The US Defence Department said the “unnecessarily aggressive manoeuvre” forced the RC-135 to fly through the PLA jet’s wake turbulence. Cockpit video shows the aircrew bouncing as the J-16 turns for another approach.
A similar incident happened in December last year. On that occasion a PLA jet flew within 6m of an American aircraft’s nose.
The US view, which Australia shares when it operates in the region, is that it “was conducting safe and routine operations over the South China Sea in international airspace, in accordance with international law”.
The G7 countries stated on May 20 “there is no legal basis for China’s expansive maritime claims in the South China Sea” but Beijing aggressively asserts its exclusive military control of this sea and airspace. At some point an aircraft will be downed or a ship sunk.

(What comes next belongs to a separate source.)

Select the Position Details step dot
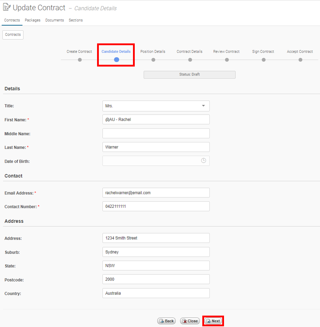The width and height of the screenshot is (320, 327). pyautogui.click(x=153, y=60)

The region will be flung into a crisis where luck or the absence of it will determine whether we face a conflict or a military standoff.
This puts in context the Albanese government’s call to maintain the status quo on China and Taiwan. To quote the Prime Minister: “The role of peace and security and stability in the region is advanced by having a very clear position, which is support for the status quo of no unilateral action by either side.”
Xi Jinping’s military and intelligence establishment is working as hard as it can to overturn the status quo. China’s tactics are evident in every speech Xi delivers, where he calls on the PLA to prepare for war, in the frantic pace of military growth and in the frequent incidents in the East and South China seas. In this tinderbox environment, calling for the status quo while claiming that Australia has stabilised its relationship with Beijing is not masterful diplomacy.
We are hostage to the next military incident, where a close call may turn into an overnight crisis. Beijing’s strategists would be happy with an Australian policy approach that understated China’s threat to regional stability to deliver Albanese a successful visit later this year. But calling for the status quo doesn’t strengthen deterrence or stop China from positioning to intimidate or attack Taiwan and to build a pattern of pushing the democracies out of the South China Sea.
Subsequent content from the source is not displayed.